8Base started as a backend-as-a-service product, with Albert Santolo building an API-first low-code platform. The company bootstrapped successfully, growing to $1.5M ARR by early 2021 with 1,200 customers paying $100/month on average, and a largest customer generating $240,000 annually.

Building the First Version

Albert's strategy was to dogfood the product while building it out. The team ran professional services engagements implementing 8Base for customers while simultaneously developing the missing half of the product—the frontend tools. This hybrid approach funded R&D and validated the market. By the time of this interview, the frontend tools had launched and the company had expanded to about 60 people, with 40 core engineers. Additionally, 8Base opened an offshoring operation in Medellín, Colombia as a wholly-owned subsidiary.

Finding Venture Capital

After proving out the business model and completing enough R&D, Albert decided it was time to raise venture capital. He closed a Series A of $10.6M with two closings in February and April. The capital raise was from Foundry Group out of Boulder, with Chris Moody leading the round. Notably, Albert didn't negotiate on valuation (which implied an $80-100M company valuation), instead focusing on finding the right partner and securing clean terms—no ratchets, no liquidation preferences. He praised the term sheet as the cleanest he'd seen in a decade of fundraising.
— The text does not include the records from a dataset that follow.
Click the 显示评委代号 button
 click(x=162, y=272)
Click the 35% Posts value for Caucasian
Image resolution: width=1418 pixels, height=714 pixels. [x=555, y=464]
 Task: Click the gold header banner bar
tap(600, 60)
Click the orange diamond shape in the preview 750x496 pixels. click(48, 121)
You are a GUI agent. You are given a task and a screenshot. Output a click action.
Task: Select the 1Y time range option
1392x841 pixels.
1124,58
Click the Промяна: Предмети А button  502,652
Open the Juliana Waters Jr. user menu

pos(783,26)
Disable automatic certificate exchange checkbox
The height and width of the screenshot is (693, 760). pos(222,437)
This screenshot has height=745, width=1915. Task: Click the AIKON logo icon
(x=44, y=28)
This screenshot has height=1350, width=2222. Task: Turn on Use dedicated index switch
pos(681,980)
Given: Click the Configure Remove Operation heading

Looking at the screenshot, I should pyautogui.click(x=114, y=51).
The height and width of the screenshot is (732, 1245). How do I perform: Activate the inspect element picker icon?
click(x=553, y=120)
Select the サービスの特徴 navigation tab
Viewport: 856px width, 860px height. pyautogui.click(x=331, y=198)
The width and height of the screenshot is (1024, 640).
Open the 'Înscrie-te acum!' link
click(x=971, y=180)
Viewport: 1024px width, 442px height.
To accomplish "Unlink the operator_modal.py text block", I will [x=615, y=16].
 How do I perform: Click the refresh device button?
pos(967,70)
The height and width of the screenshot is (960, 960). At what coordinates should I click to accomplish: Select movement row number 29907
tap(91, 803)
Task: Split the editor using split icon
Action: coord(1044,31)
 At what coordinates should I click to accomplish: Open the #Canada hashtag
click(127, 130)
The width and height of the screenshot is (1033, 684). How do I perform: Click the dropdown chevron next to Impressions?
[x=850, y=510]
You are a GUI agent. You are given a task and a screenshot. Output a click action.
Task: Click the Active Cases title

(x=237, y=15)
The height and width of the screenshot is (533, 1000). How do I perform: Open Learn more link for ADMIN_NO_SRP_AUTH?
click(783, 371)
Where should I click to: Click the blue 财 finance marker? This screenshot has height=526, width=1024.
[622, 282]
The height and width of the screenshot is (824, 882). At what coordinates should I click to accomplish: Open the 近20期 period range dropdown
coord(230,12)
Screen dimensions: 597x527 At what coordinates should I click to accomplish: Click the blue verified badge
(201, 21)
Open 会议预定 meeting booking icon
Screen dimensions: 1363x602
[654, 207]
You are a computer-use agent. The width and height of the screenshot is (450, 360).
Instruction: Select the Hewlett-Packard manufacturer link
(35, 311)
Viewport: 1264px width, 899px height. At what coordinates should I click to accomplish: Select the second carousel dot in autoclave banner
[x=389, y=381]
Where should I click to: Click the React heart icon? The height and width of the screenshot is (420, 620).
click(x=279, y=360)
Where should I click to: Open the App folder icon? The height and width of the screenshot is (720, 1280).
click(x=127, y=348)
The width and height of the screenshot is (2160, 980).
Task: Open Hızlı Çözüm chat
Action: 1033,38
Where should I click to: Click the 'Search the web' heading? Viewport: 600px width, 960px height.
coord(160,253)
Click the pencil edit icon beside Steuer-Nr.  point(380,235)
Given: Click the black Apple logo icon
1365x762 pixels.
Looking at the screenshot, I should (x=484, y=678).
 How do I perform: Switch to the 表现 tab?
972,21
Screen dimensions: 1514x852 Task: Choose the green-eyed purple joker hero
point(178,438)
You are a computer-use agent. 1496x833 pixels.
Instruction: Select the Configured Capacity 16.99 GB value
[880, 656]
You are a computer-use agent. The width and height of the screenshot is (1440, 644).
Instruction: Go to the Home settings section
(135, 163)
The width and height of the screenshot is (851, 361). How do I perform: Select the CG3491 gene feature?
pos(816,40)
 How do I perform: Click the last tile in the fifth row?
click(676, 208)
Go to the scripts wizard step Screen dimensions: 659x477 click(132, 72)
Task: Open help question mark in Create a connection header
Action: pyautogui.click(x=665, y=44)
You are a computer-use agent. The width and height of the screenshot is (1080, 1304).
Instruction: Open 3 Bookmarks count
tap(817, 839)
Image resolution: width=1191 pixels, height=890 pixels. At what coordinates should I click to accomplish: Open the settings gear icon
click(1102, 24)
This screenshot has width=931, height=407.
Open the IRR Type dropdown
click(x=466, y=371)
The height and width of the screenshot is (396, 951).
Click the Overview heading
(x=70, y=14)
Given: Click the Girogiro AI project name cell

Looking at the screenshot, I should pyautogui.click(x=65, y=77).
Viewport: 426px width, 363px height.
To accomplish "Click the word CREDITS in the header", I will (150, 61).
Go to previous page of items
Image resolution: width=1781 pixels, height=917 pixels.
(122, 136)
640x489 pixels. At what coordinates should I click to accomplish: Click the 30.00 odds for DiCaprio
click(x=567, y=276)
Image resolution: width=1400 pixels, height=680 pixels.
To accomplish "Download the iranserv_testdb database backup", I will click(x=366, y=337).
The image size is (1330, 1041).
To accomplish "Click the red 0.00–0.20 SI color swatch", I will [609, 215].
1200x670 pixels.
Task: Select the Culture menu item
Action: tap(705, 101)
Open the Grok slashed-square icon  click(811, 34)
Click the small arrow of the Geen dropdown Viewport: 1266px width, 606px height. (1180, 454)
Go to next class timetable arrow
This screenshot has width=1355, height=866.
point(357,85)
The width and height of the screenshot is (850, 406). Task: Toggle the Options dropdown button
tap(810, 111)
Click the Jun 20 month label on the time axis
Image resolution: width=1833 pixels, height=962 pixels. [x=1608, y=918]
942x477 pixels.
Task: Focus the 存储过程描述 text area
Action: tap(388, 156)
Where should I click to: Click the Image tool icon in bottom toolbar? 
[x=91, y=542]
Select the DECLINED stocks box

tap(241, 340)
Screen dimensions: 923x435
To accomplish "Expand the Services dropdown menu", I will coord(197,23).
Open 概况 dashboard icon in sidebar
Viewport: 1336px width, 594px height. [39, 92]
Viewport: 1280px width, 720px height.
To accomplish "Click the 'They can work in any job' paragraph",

What Worked (and What Didn't)

8Base's positioning narrowed the competitive landscape significantly: "JavaScript applications." Rather than forcing developers to learn a new language, the platform lets the 14 million JavaScript developers in the world use their existing skills. The company implemented an 8Base Academy with video content, transcriptions optimized for SEO, and taxonomy-based organization of learning materials—generating organic traffic through Google. The business model shifted away from services-heavy implementation to building an ecosystem of external providers who implement 8Base for customers, freeing the team to focus on product-led growth.

Where They Are Now

8Base is positioning its platform as capable of handling MVPs through to hypercale applications without rearchitecting. The frontend and backend tools are evolving toward a unified product experience while maintaining the flexibility that makes it appealing to framework developers like React and Vue.js developers. The company is moving from a bifurcated product experience to a cohesive full-stack offering, with aggressive R&D into both backend core services and frontend flexibility.